### Task directions
With the pictures omitted, please transcribe exactly the lines beginning at the one that contains "You are a GUI" and ending with the last line of the records below.

### Material supplied
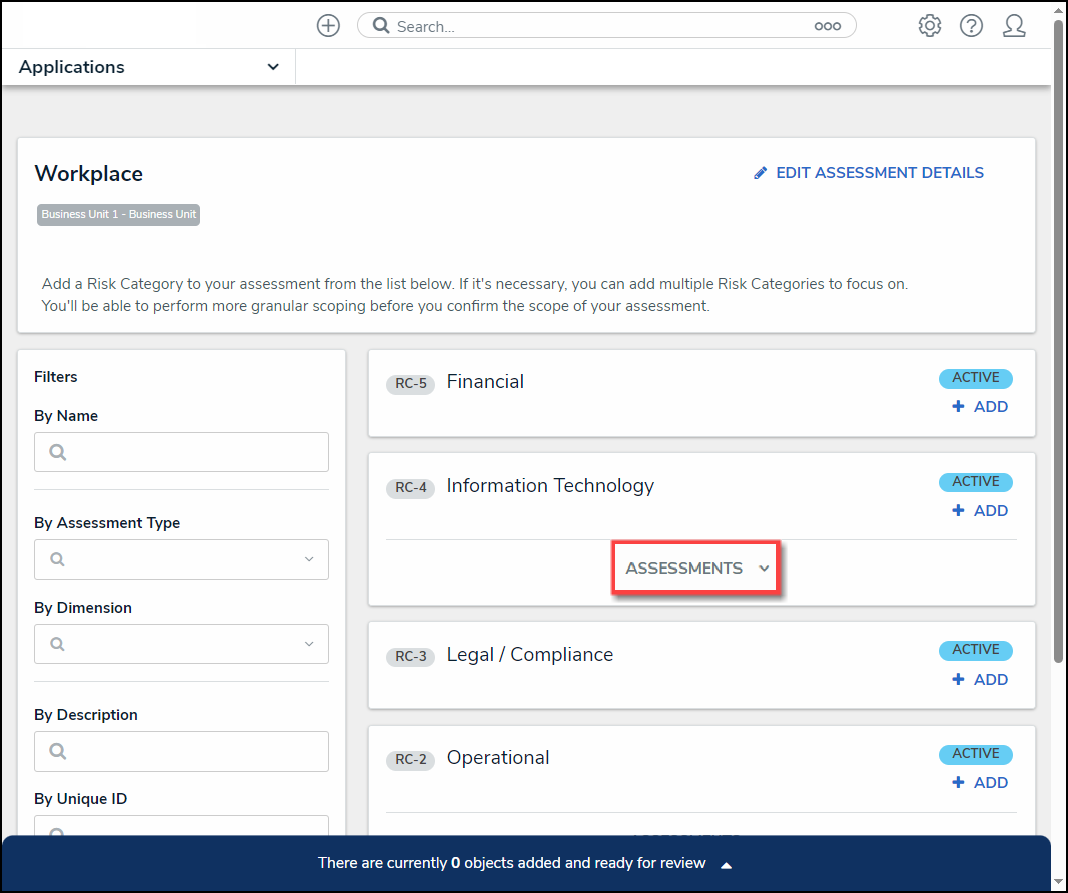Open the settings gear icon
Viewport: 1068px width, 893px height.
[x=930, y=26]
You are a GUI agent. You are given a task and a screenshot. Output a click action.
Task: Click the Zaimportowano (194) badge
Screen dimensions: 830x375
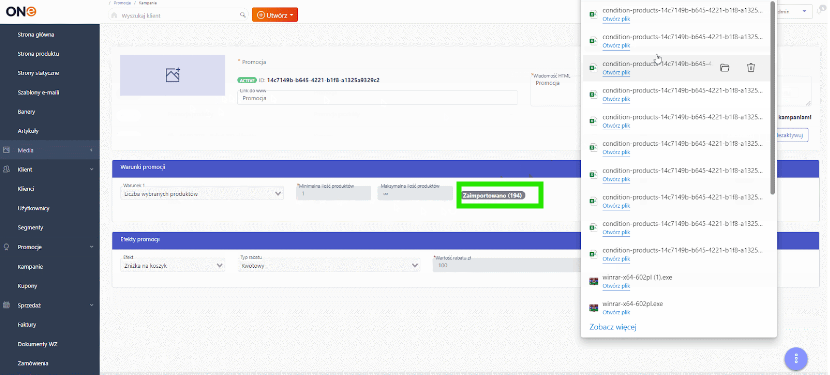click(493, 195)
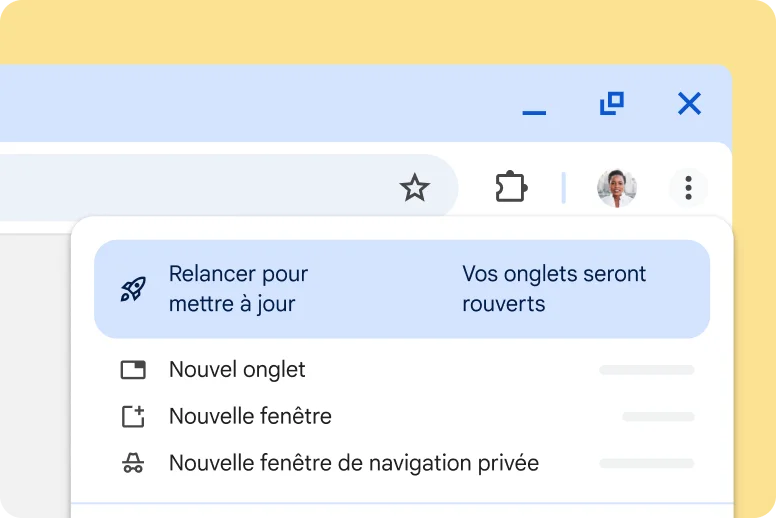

### Answer space
You are a GUI agent. You are given a task and a screenshot. Output a click action.
Task: Click the Zaimportowano (194) badge
Screen dimensions: 830x375
click(493, 195)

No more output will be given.